* **What is required**
The copy should begin at the line containing "Click the 轴选择 button" and end with the last line below, every line exact and no picture included.
╔══
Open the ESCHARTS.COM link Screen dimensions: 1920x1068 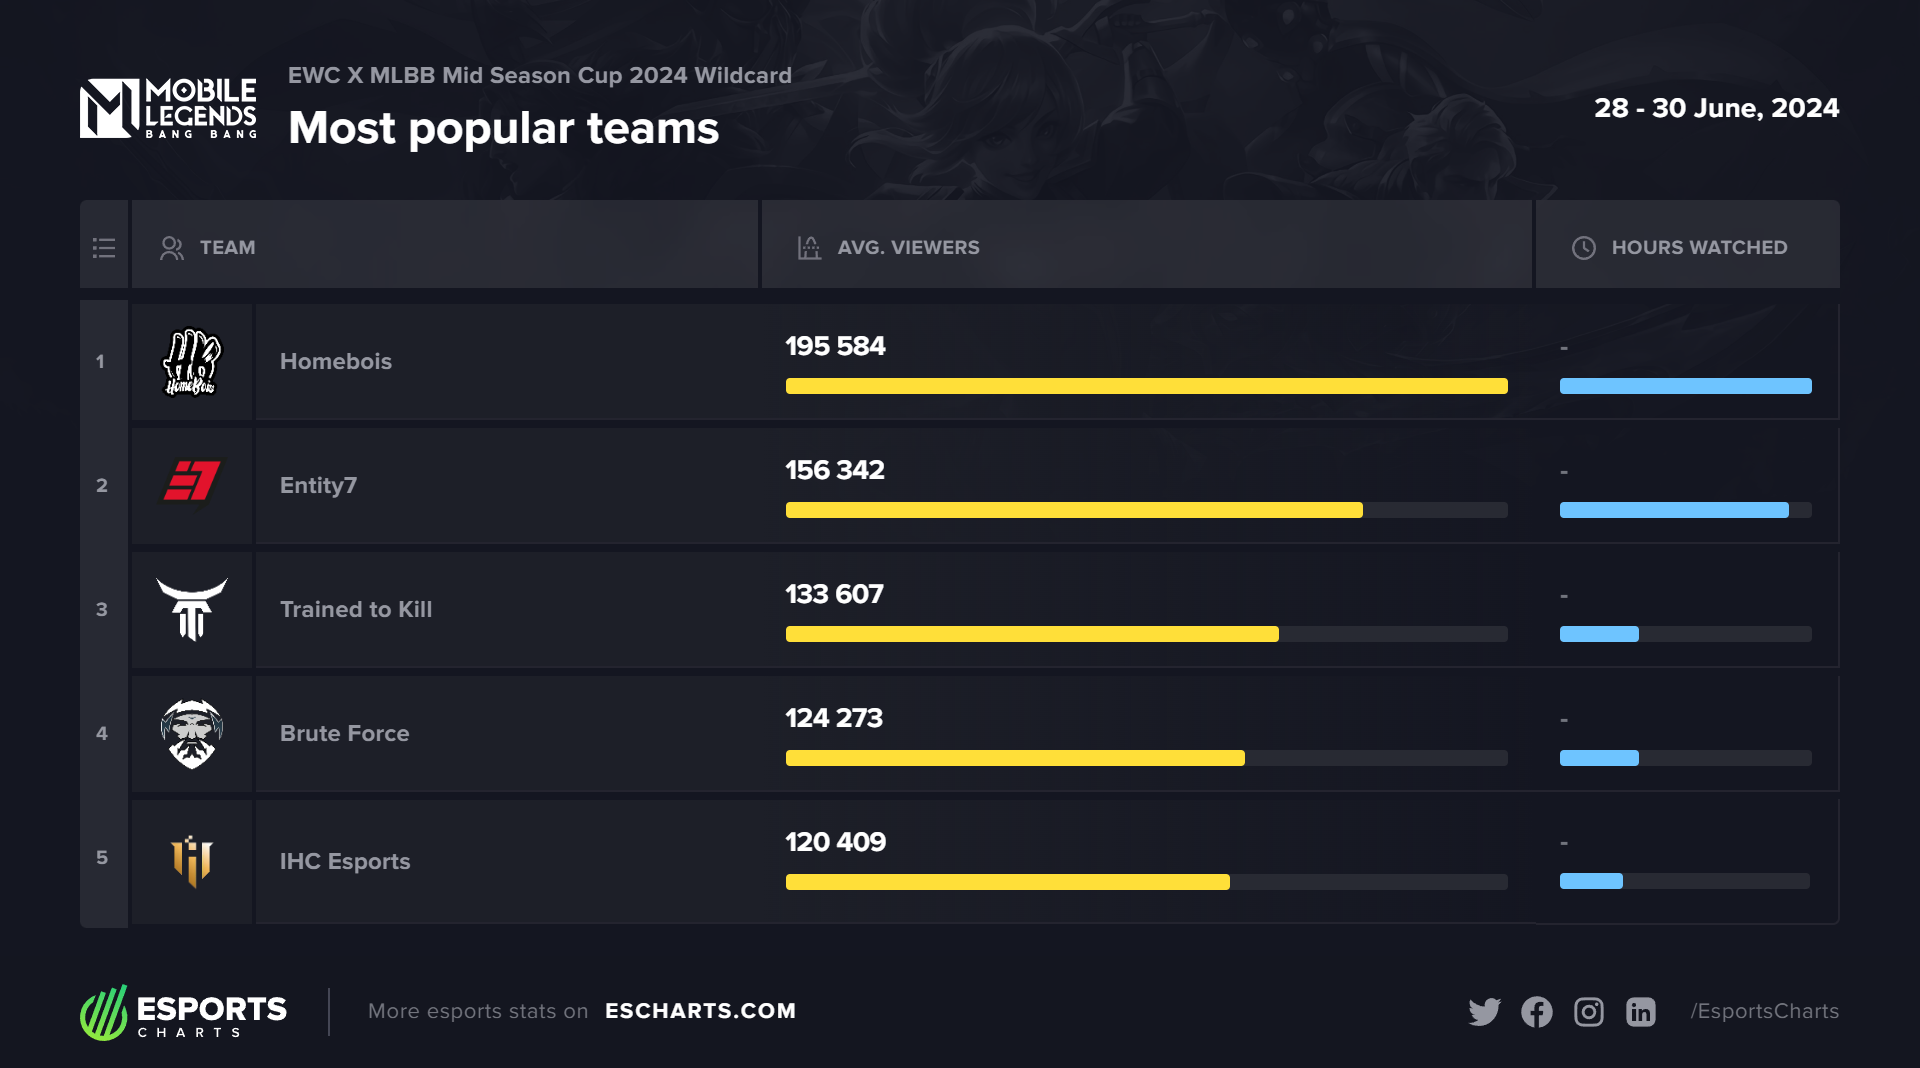point(700,1011)
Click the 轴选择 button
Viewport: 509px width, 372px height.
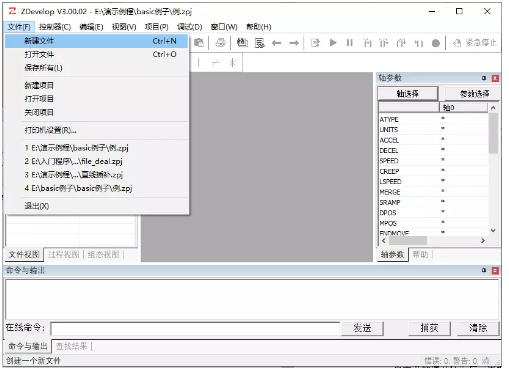[407, 93]
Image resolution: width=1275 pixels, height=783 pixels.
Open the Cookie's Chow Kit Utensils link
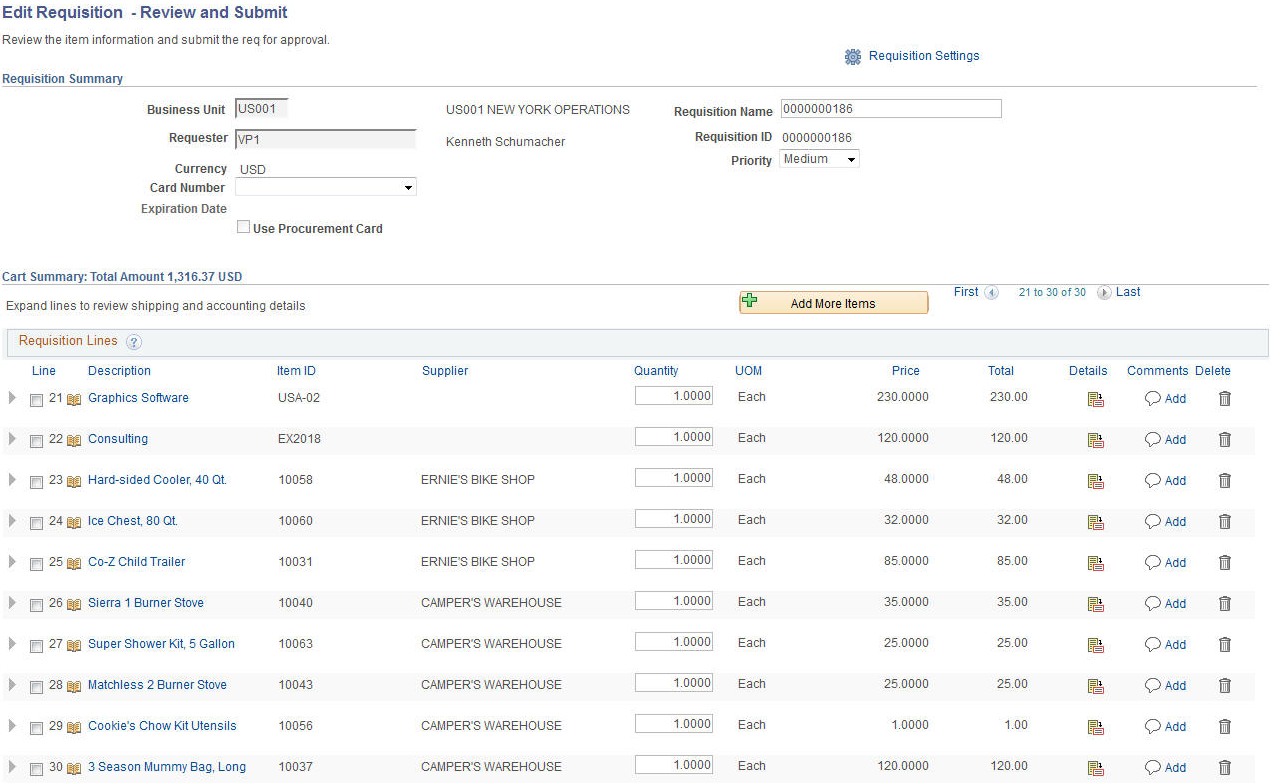162,726
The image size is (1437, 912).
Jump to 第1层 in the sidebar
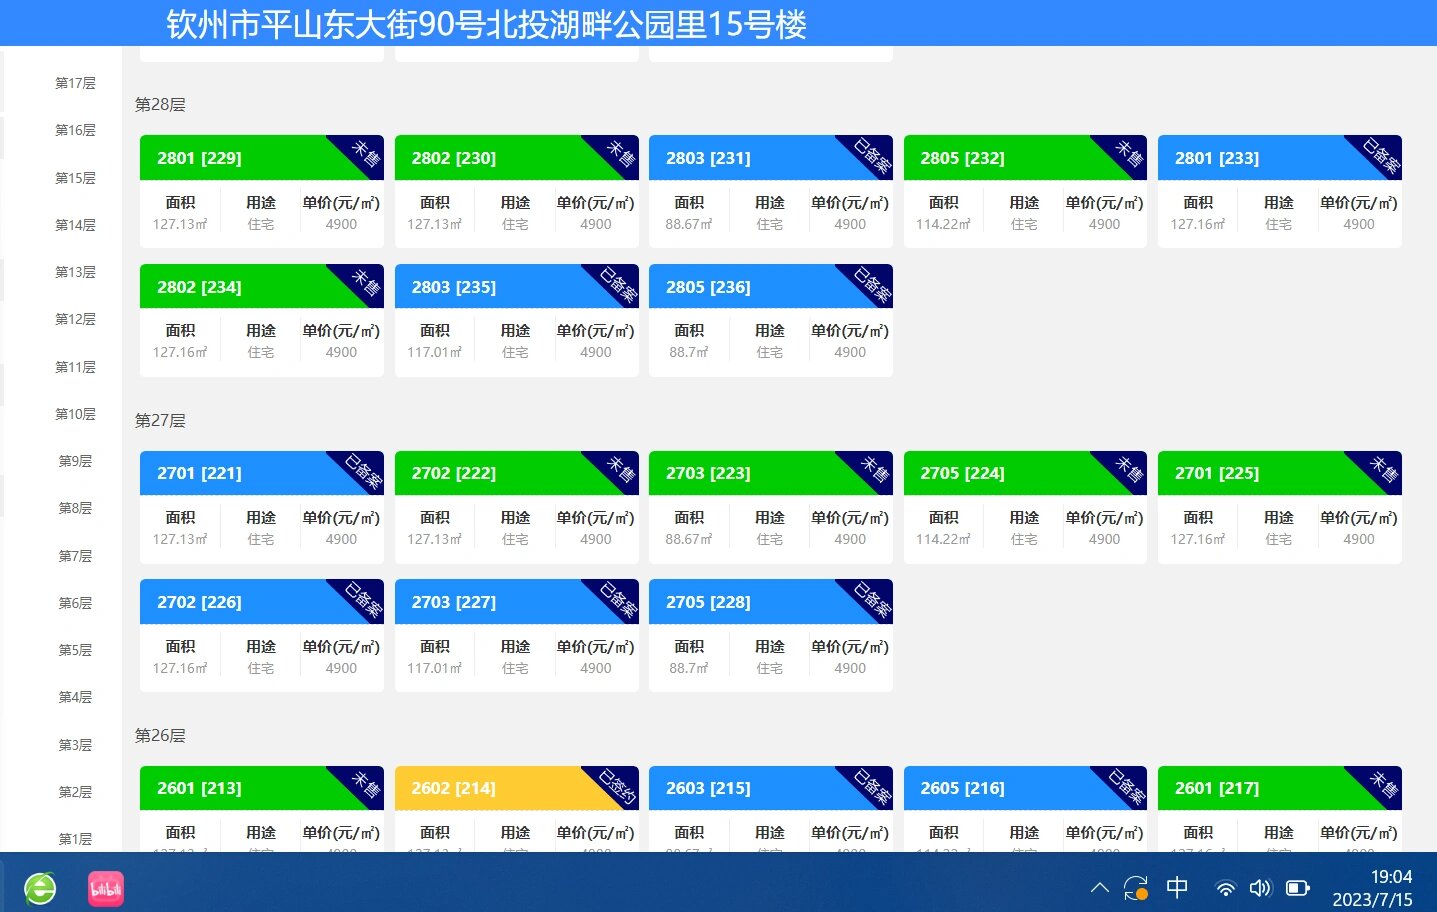pos(75,839)
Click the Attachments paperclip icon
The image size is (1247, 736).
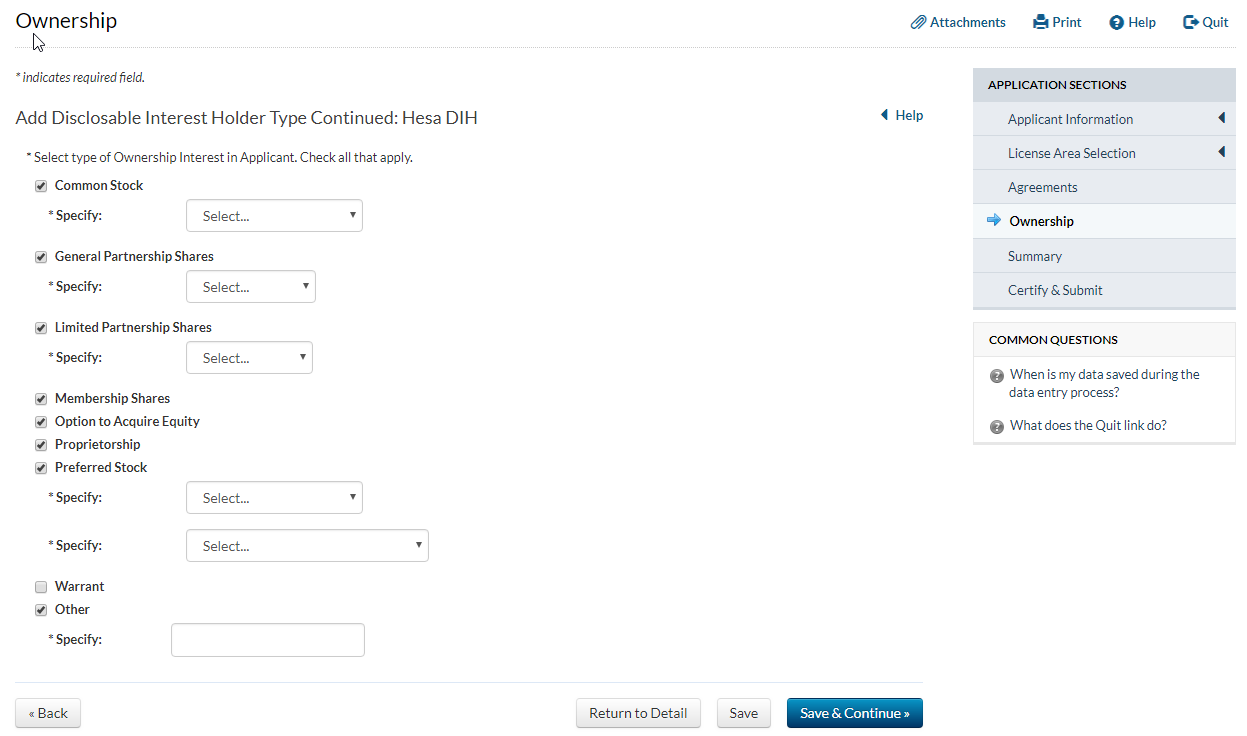pyautogui.click(x=918, y=22)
╚══
* **Answer section**
Click the 轴选择 button
Viewport: 509px width, 372px height.
[407, 93]
Image resolution: width=1275 pixels, height=783 pixels.
Open the Cookie's Chow Kit Utensils link
162,726
The image size is (1437, 912).
Jump to 第1层 in the sidebar
pos(75,839)
Click the Attachments paperclip icon
The image size is (1247, 736).
pyautogui.click(x=918, y=22)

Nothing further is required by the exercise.